Exigeons une autre répartition des richesses.

Le 4 mai 2018 se tiendra l’assemblée générale (AG) des actionnaires du Groupe Orange. Lors de cette assemblée, les résolutions sur le montant du dividende et la rémunération de nos dirigeants seront votées. Les résultats de 2017 soulignent un retour à la croissance et pour la première fois depuis 2009, un cash-flow en augmentation. En 2017, près de 2 milliards d’euros de bénéfices ont été réalisés. Parallèlement, 4 000 emplois ont été supprimés dans le Groupe. Les résultats du premier trimestre 2018 confirment une croissance durable grâce notamment au déploiement de la fibre optique.

Les actionnaires se gavent !
Le Conseil d’Administration (CA) proposera à l’AG, contre l’avis de la CGT, une résolution visant à augmenter le dividende à 70 cts d’euros, ce qui représente une hausse de 133 millions d’euros.

En outre, un engagement sera pris pour fixer un plancher de 70 cts pour les trois prochaines années quels que soient les résultats de l’entreprise.

Cette hausse qui intervient après celle de 2017 (passage du dividende de 0,60 à 0,65 €), représentera un coût supplémentaire de 931 millions d’euros sur la période 2017-2020 venant s’ajouter aux 6,4 milliards déjà promis aux actionnaires sur la même période.

Dans le même temps, dès l’an prochain, il est annoncé une baisse des investissements pour satisfaire les marchés financiers.

La CGT s’interroge sur cette logique consistant à privilégier le dividende au détriment des investissements (CAPEX) dans les réseaux THD (FTTH, 4G, 5G, …) qui portent la croissance du Groupe.

Les dirigeants se régalent !
Le CA proposera également la validation de la rémunération des hauts dirigeants d’Orange.

Après une augmentation de 16% (source Les Echos) en 2017, l’ensemble des dispositifs fixes et variables permettra au PDG d’Orange de voir sa rémunération croître de plus de 400 K€ pour atteindre 2.1 millions d’euros.

Les 1000 « leaders » ne sont pas en reste et se voient attribuer un plan d’actions gratuites (LTIP) de 30 millions d’euros, soit en moyenne 30 000 euros chacun.

La question de la rémunération des dirigeants n’est pas anodine : entre 2010 et 2016, celle des dirigeants du CAC 40 a progressé de 36%.

Pour la CGT, une autre répartition des richesses est nécessaire pour lutter contre les inégalités et mettre fin aux écarts indécents des rémunérations.

Les salariés sont mis à la diète !
Pour la première fois depuis 13 ans, il n’y a pas d’accord salarial à Orange.

Si les marges de manœuvre sont possibles pour les hauts dirigeants et les actionnaires, pourquoi imposer la modération salariale à l’ensemble du personnel ?

Au regard de l’inflation, de la baisse continue du pouvoir d’achat des salariés et d’autre part des résultats financiers du Groupe, les propositions de la direction sont inacceptables !

La décision unilatérale de l’entreprise entérine des mesures d’augmentation générale en dessous de l’inflation.

L’ensemble des mesures proposées représentent moins de 80 millions d’euros (pour 85 000 salariés).
Ce montant est à mettre en perspective avec les sommes précédemment évoquées pour les hauts dirigeants et les actionnaires.

Dans le même temps, l’entreprise impose aux salariés une transformation à marche forcée des métiers, exigeant de plus en plus de polyvalence et de poly-compétence sans reconnaissance.

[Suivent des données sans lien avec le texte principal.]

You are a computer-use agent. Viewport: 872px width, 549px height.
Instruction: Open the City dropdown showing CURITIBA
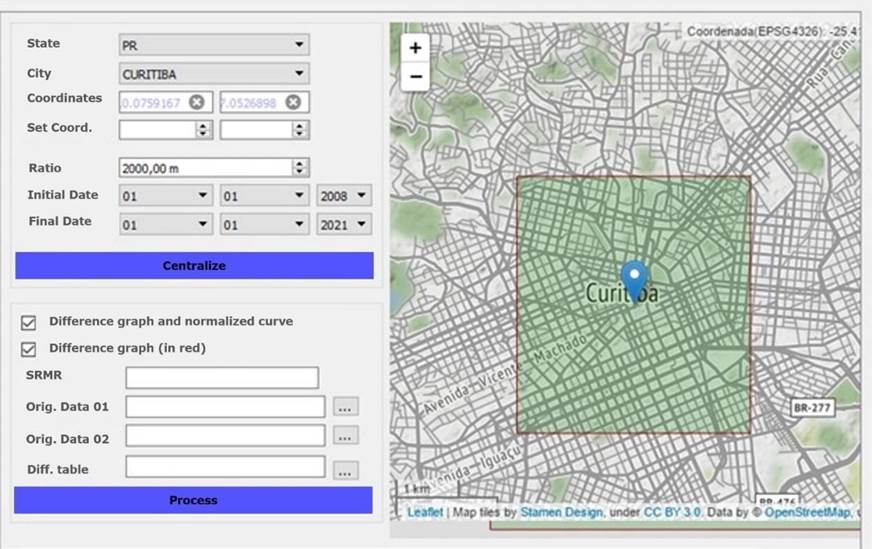(214, 74)
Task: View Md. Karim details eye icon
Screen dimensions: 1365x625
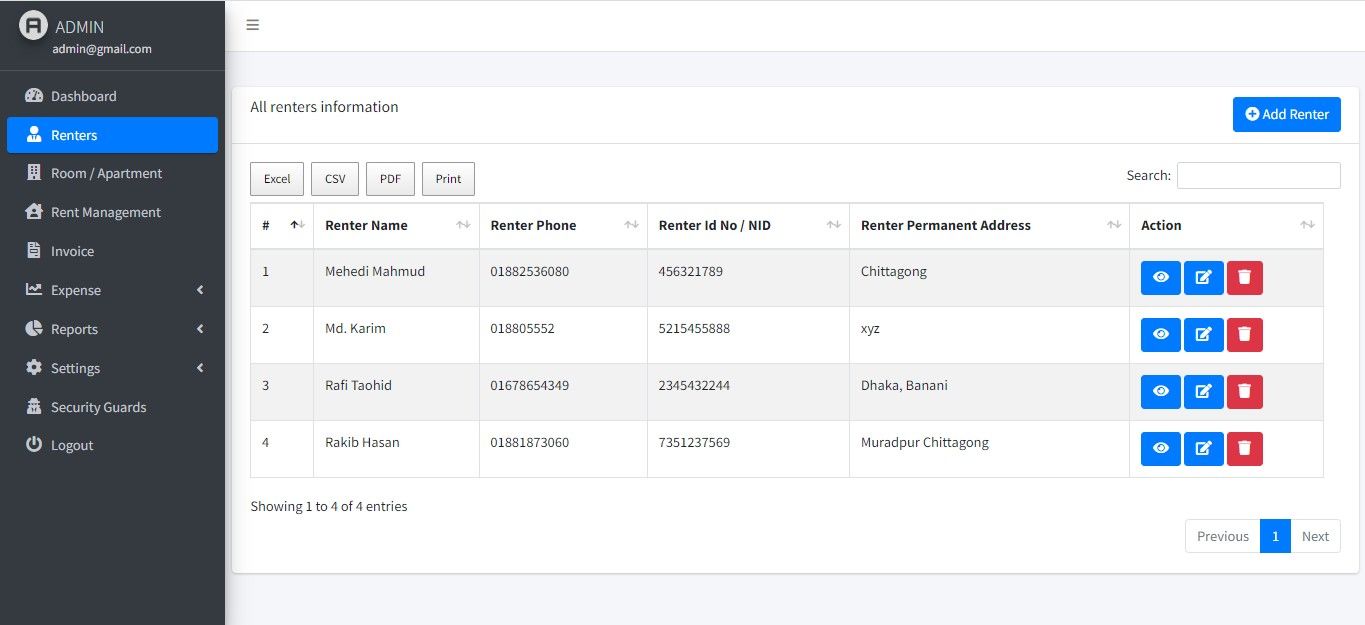Action: [1161, 335]
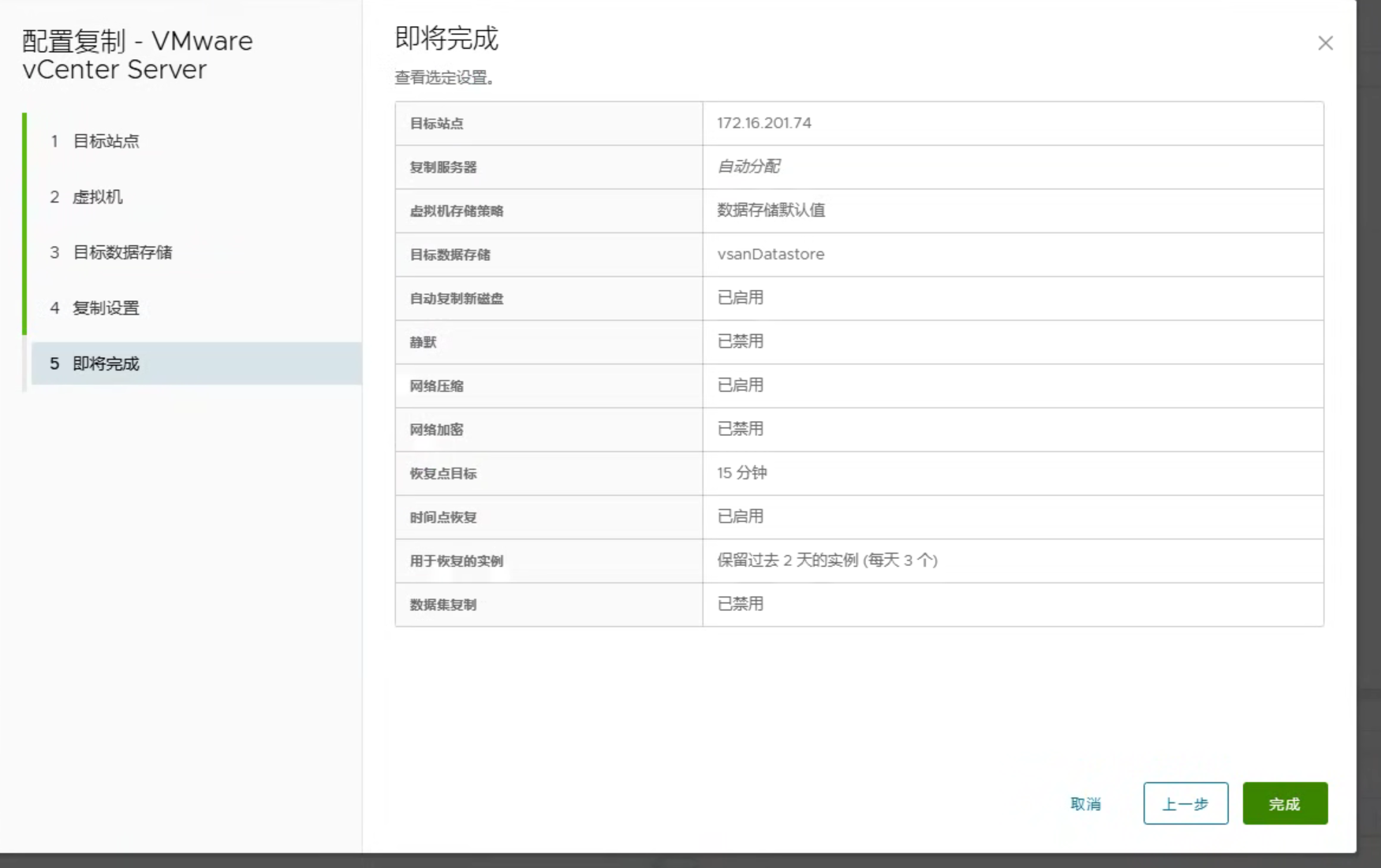The image size is (1381, 868).
Task: Open step 1 目标站点
Action: point(106,141)
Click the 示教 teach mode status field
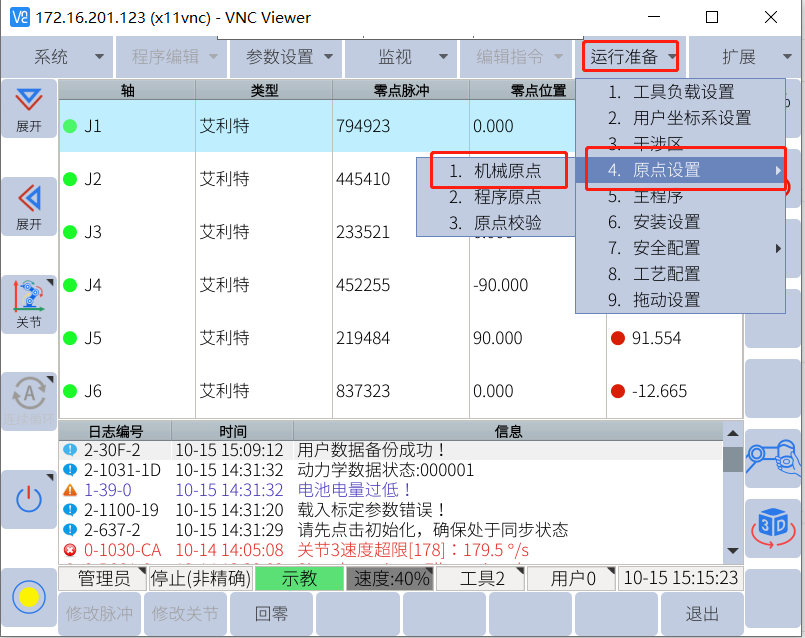Viewport: 805px width, 638px height. pos(299,578)
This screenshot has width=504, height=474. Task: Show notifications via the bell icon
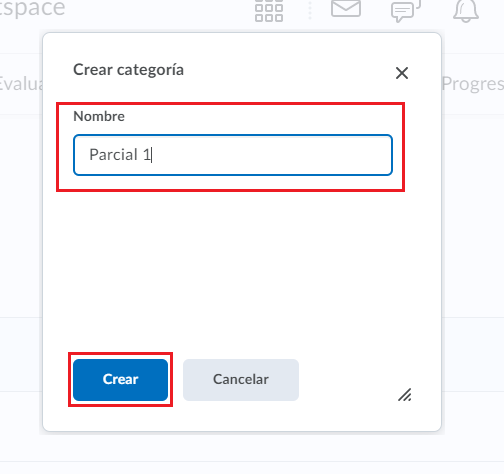point(466,11)
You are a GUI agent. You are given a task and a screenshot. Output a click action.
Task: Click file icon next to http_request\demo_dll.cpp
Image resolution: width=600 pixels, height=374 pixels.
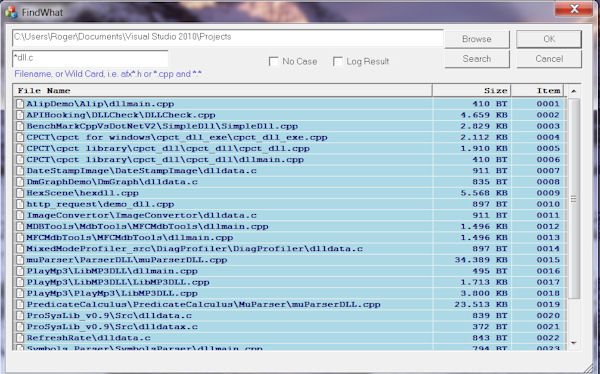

L’accord reconnaissance des compétences et des qualifications (ARCQ) ne répond pas aux enjeux et sa mise en œuvre est chaotique.

Au regard de ces éléments, la CGT a décidé de faire du 4 mai 2018 une journée d’échanges avec le personnel sur la question de la répartition de la valeur.

La CGT a officiellement interpelé le PDG d’Orange pour la réouverture des négociations sur la question de la reconnaissance et des salaires.

Nous exigeons un accord qui réponde aux attentes des personnels.

La CGT met à disposition des salariés une pétition. Nous vous invitons à la signer massivement afin de gagner sur les salaires !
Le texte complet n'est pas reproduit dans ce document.